>>>>

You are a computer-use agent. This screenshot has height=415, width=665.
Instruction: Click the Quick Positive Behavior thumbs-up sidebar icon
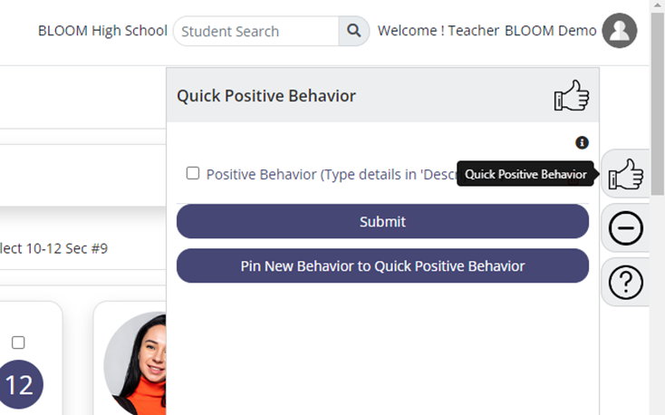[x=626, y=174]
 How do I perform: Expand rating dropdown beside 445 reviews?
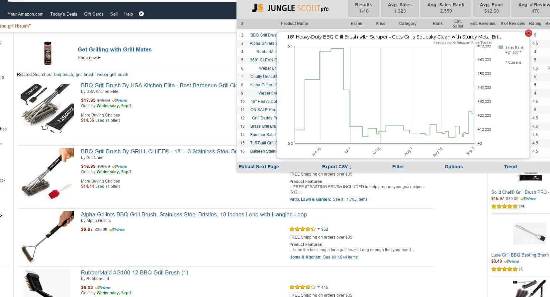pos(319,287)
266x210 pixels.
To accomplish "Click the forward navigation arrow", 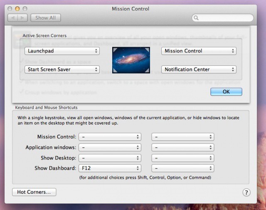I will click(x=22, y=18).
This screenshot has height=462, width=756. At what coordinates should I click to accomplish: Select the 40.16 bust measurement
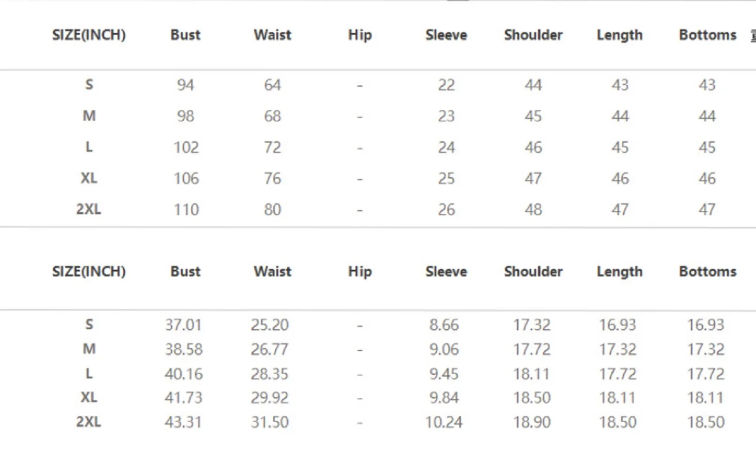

<<<<
>>>>

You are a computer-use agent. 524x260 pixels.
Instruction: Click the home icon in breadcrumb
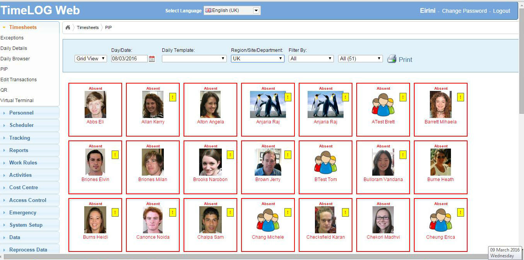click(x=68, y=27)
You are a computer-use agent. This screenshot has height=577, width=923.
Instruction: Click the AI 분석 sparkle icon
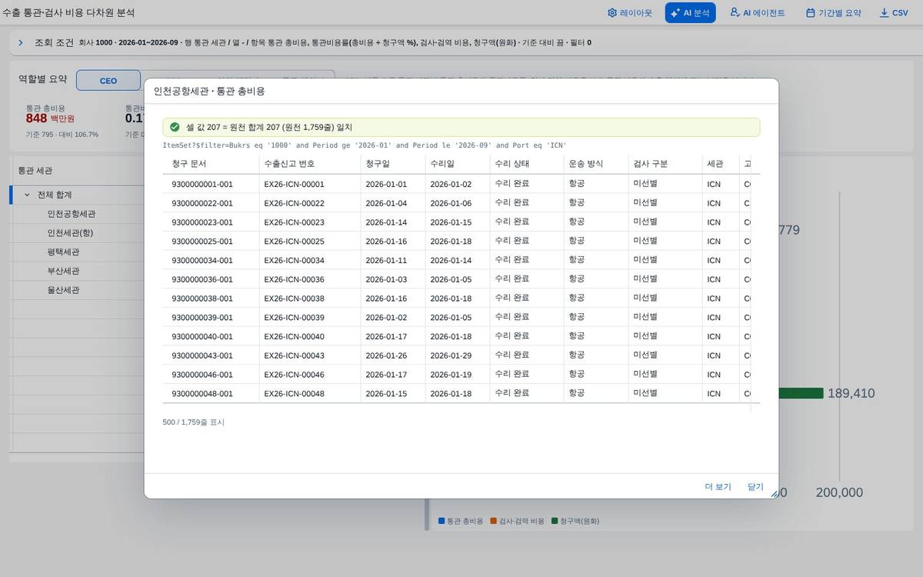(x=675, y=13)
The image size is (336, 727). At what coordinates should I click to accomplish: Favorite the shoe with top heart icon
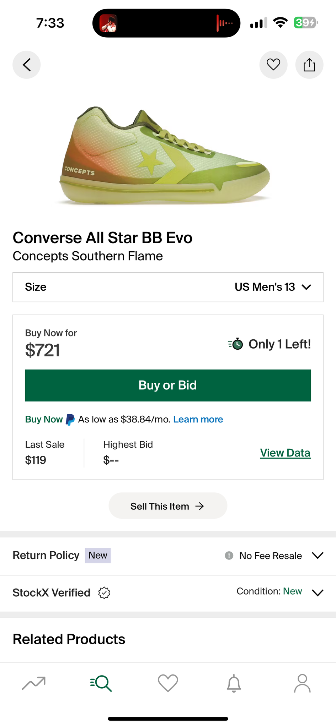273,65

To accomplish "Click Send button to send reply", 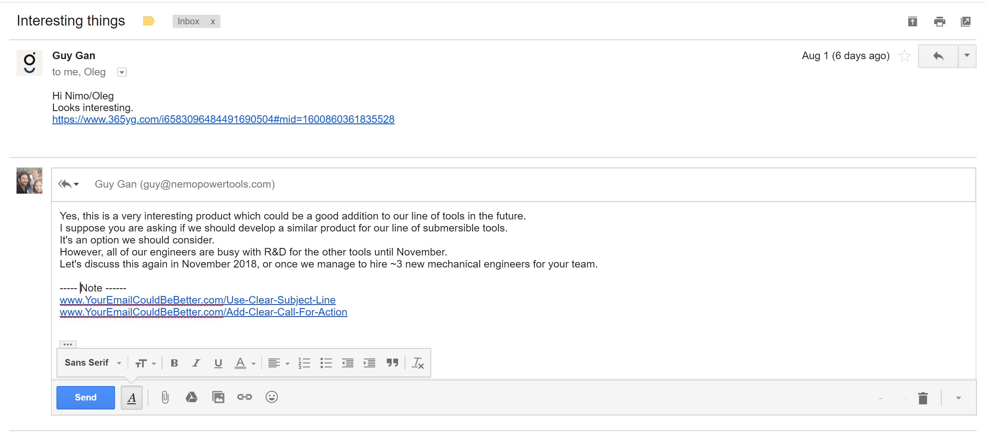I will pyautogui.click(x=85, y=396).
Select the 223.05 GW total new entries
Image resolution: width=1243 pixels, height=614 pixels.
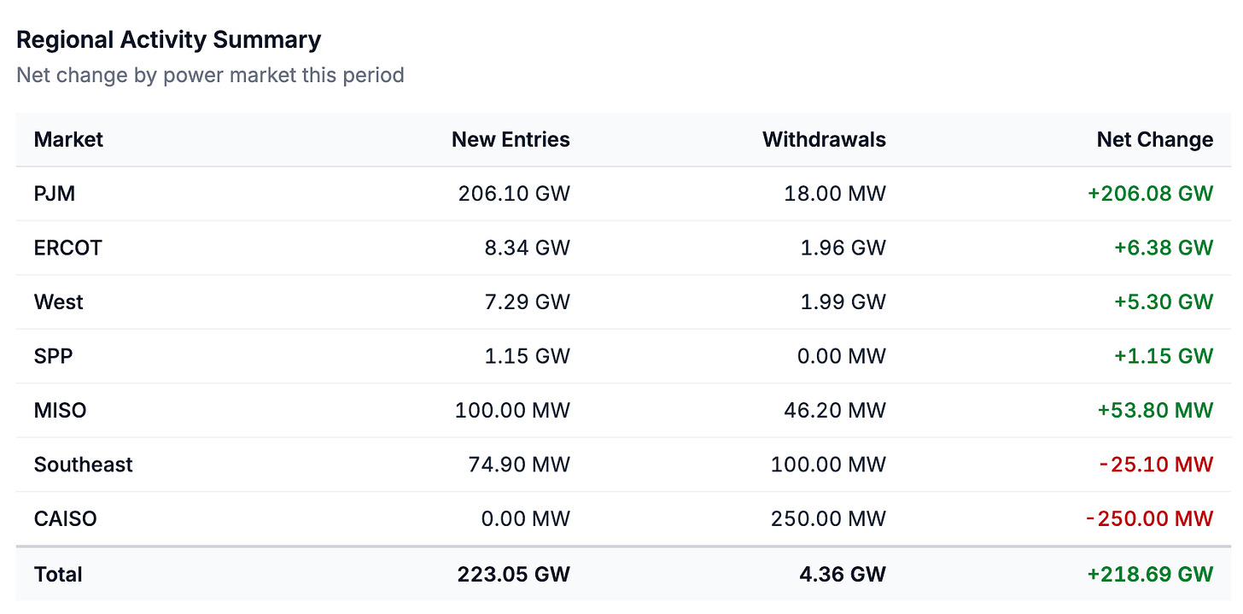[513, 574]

<<<<
>>>>

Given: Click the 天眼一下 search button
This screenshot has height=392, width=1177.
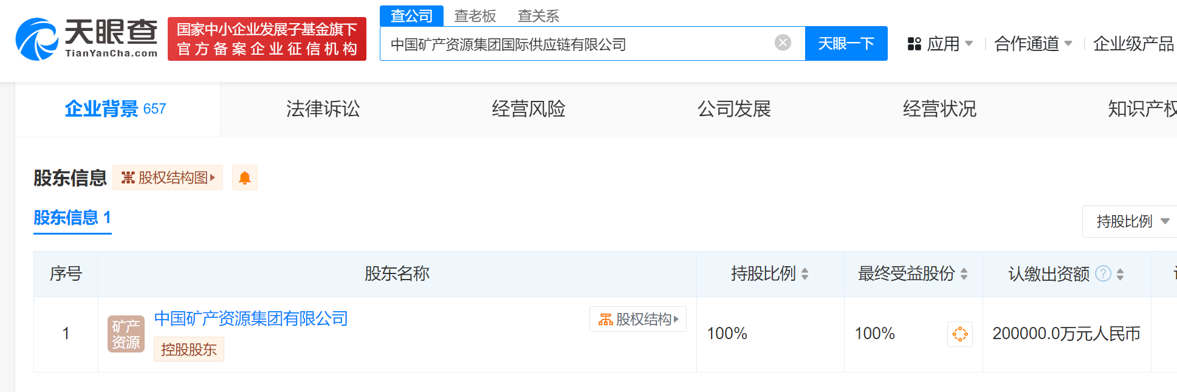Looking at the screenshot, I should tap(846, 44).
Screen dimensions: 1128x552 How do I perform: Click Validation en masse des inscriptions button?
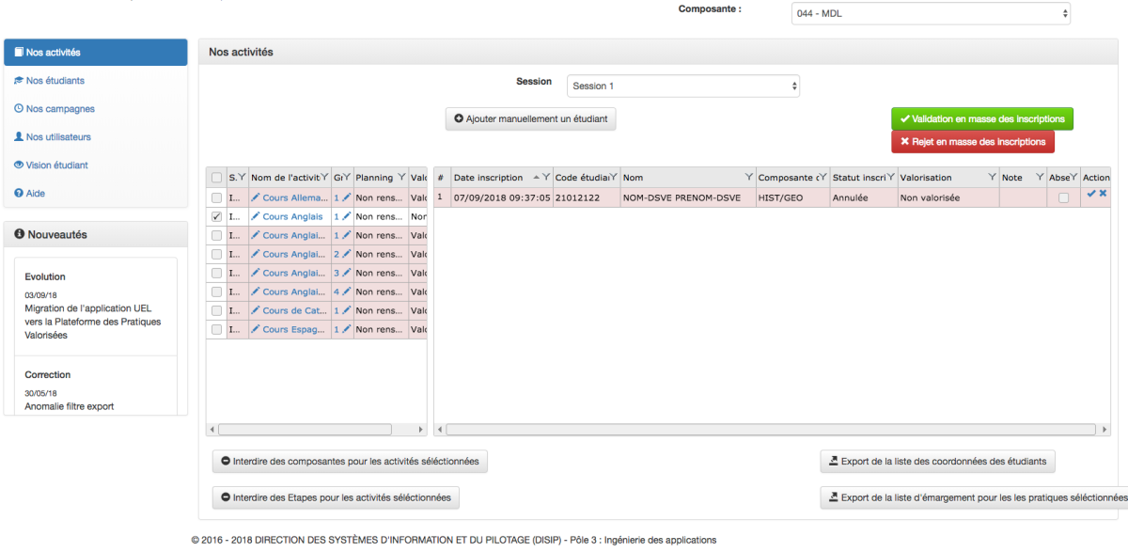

<<<<

What to produce => In the listing above, find the line with "has height=415, width=665." and the line with "266x210 pixels.". Set down both and every line between them, minus the pictures.

Exercise response =>
You are a computer-use agent. This screenshot has height=415, width=665.
Instruction: Click the Quick Positive Behavior thumbs-up sidebar icon
[x=626, y=174]
 How do I perform: Expand rating dropdown beside 445 reviews?
pos(319,287)
266x210 pixels.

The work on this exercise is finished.